__MATERIAL SHOWN__
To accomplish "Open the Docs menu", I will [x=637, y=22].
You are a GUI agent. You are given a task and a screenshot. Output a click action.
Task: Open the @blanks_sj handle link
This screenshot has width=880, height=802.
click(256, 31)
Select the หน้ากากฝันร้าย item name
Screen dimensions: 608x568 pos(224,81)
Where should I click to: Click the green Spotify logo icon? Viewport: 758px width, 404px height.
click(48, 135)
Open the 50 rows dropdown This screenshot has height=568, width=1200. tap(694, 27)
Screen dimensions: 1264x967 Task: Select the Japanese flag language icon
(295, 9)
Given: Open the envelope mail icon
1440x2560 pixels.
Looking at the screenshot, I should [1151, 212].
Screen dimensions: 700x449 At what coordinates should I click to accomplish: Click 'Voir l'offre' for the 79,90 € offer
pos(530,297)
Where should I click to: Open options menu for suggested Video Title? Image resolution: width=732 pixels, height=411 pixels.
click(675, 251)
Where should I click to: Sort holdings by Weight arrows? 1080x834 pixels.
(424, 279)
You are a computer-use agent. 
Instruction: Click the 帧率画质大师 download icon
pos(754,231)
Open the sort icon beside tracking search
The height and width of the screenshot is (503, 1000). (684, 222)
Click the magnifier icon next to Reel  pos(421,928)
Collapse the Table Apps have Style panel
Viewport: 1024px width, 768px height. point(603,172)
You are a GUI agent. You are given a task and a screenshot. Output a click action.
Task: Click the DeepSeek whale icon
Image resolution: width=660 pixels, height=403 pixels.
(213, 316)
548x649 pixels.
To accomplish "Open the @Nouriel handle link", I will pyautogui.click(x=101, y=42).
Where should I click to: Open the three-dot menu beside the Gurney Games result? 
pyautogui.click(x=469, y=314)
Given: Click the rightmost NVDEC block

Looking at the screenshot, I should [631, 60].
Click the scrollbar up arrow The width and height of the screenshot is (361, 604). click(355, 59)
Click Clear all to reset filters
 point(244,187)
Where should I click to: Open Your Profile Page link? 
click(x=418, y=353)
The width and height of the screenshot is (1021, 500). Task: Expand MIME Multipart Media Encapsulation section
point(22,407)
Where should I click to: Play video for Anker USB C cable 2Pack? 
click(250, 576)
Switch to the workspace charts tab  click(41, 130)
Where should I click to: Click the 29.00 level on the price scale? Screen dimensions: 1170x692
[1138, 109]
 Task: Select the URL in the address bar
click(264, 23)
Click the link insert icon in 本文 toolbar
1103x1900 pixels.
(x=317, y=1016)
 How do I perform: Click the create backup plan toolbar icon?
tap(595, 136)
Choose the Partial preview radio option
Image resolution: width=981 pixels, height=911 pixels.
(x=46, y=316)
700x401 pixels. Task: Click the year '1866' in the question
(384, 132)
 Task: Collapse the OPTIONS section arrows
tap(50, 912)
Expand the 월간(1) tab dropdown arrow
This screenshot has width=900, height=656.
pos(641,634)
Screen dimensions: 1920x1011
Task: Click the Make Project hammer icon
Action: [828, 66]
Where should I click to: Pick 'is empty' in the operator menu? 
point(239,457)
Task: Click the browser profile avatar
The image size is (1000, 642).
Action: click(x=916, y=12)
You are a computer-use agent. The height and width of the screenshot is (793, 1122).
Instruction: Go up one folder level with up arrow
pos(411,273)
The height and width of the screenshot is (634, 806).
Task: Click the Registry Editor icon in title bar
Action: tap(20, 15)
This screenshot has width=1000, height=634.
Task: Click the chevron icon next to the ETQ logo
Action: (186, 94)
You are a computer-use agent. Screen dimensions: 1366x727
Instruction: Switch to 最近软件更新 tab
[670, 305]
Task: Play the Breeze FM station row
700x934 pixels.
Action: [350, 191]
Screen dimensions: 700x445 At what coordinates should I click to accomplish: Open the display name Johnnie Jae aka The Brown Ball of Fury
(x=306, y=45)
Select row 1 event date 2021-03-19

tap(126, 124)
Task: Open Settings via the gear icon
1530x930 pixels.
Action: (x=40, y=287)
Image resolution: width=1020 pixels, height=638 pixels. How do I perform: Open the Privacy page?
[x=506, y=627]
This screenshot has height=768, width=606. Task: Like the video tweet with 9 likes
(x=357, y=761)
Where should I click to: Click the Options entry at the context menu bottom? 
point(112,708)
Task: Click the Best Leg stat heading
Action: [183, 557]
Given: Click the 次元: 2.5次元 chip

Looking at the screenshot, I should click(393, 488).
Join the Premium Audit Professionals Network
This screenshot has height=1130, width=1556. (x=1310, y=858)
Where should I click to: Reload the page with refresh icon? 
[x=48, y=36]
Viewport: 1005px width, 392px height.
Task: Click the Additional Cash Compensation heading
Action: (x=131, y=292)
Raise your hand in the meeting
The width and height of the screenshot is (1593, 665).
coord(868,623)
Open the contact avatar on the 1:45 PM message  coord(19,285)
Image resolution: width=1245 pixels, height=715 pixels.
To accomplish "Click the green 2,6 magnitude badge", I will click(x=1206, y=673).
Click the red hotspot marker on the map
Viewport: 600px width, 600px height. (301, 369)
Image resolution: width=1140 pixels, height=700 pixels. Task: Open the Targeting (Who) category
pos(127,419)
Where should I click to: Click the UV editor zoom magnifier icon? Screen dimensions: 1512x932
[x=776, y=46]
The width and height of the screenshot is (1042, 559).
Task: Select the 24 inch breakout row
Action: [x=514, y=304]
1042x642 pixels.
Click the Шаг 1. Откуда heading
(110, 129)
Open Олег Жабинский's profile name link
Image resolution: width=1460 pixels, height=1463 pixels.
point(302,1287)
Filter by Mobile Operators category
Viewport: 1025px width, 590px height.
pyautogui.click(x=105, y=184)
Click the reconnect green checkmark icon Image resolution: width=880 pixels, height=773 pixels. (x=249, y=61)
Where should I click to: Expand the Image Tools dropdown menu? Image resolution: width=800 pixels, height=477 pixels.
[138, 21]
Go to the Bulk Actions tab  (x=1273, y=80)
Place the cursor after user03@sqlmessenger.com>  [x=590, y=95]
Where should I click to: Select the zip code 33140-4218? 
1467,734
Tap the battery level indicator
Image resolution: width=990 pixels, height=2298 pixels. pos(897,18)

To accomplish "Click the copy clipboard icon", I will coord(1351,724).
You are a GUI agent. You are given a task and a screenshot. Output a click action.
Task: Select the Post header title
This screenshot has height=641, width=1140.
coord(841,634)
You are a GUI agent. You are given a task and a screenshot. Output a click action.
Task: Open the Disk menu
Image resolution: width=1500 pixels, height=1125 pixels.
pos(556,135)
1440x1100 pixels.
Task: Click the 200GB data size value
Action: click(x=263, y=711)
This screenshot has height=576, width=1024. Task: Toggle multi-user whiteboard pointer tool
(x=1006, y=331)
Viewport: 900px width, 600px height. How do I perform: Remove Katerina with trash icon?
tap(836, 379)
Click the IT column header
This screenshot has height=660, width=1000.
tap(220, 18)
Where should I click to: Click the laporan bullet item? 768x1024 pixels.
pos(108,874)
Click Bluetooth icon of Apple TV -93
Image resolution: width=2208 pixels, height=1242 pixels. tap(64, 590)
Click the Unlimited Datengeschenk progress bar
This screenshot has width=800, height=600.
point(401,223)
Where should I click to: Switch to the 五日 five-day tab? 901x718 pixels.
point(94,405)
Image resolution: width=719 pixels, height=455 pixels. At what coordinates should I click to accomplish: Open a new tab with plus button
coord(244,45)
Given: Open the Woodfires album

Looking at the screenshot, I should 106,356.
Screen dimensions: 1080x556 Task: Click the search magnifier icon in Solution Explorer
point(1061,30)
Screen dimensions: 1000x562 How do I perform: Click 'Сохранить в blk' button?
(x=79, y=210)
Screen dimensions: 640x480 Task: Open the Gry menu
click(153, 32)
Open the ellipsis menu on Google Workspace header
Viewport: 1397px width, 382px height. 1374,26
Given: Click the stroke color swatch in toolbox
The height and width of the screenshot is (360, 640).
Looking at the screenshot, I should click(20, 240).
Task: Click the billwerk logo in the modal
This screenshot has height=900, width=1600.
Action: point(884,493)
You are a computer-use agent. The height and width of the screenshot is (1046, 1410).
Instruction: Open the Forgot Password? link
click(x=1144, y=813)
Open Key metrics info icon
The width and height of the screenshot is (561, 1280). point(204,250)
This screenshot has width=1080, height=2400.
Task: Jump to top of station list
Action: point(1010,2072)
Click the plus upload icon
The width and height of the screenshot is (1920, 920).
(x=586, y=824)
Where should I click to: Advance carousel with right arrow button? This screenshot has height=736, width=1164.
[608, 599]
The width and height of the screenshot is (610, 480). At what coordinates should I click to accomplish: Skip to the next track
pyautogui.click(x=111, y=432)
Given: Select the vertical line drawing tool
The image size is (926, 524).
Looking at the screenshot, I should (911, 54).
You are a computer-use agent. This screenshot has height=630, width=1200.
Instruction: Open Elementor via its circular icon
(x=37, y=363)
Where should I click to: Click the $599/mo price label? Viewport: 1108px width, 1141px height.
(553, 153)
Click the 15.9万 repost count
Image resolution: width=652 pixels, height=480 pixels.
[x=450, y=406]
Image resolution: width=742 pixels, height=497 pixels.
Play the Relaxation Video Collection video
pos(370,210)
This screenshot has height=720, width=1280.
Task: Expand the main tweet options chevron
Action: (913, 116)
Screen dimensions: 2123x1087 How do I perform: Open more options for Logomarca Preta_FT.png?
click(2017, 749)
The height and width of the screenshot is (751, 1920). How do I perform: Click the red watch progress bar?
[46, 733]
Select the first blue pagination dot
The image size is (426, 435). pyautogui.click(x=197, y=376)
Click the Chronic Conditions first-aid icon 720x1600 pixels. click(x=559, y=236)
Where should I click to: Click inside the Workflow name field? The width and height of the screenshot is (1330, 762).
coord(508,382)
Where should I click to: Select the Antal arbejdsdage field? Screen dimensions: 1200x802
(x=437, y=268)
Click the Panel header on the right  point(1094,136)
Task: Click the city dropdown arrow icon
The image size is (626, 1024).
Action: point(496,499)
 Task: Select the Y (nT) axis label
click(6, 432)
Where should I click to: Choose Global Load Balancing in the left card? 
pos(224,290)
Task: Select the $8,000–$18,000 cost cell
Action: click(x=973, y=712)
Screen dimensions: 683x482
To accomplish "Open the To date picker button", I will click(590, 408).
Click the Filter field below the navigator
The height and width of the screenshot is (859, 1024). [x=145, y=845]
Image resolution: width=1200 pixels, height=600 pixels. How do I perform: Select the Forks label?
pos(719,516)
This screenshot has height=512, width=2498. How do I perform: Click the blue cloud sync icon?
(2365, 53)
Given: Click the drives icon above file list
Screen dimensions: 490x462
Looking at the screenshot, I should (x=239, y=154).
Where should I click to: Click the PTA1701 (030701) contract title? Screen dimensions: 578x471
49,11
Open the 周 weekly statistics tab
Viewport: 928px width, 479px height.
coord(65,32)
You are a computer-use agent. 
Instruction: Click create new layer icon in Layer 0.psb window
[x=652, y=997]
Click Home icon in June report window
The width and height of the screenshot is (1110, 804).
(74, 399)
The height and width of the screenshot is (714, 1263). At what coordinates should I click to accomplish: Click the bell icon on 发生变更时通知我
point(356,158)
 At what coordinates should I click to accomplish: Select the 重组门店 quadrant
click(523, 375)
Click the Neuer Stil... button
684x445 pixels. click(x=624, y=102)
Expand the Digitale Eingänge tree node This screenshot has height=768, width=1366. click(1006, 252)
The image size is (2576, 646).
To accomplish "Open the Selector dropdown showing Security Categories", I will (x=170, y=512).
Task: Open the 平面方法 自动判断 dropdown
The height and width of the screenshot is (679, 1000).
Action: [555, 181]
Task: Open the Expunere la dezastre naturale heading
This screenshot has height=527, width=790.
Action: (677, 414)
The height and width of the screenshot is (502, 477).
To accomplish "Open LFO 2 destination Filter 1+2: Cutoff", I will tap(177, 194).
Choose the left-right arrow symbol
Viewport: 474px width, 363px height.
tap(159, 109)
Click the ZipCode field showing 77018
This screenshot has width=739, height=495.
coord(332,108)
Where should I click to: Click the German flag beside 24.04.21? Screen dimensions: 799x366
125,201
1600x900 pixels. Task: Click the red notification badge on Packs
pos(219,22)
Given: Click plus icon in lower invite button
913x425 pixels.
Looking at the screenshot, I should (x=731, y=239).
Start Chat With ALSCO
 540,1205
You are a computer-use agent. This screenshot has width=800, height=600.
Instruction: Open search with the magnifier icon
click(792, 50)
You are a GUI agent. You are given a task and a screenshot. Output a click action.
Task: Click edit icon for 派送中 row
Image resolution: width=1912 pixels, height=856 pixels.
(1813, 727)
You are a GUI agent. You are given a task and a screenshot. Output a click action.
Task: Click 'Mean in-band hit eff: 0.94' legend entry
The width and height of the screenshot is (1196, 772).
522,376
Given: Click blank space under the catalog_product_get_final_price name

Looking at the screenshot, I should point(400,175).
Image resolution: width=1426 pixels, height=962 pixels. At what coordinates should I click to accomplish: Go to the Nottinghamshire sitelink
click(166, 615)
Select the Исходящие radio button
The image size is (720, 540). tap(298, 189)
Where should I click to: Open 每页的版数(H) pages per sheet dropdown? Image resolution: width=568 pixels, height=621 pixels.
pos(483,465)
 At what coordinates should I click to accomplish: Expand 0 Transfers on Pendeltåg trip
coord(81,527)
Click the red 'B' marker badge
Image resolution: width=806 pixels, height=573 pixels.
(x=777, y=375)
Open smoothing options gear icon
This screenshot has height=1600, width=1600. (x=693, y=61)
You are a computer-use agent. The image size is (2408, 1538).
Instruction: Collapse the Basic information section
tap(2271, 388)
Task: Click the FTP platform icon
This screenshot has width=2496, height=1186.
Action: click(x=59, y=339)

__REQUIRED ACTION__
Repeat nothing before the line containing "At what coordinates should I click to accomplish: Expand"; repeat that line and every later line of the listing exactly.

__PROBLEM SOLUTION__
 At what coordinates should I click to accomplish: Expand 0 Transfers on Pendeltåg trip
coord(81,527)
Click the red 'B' marker badge
Image resolution: width=806 pixels, height=573 pixels.
(x=777, y=375)
Open smoothing options gear icon
This screenshot has height=1600, width=1600. (x=693, y=61)
You are a computer-use agent. The image size is (2408, 1538).
Instruction: Collapse the Basic information section
tap(2271, 388)
Task: Click the FTP platform icon
This screenshot has width=2496, height=1186.
Action: click(x=59, y=339)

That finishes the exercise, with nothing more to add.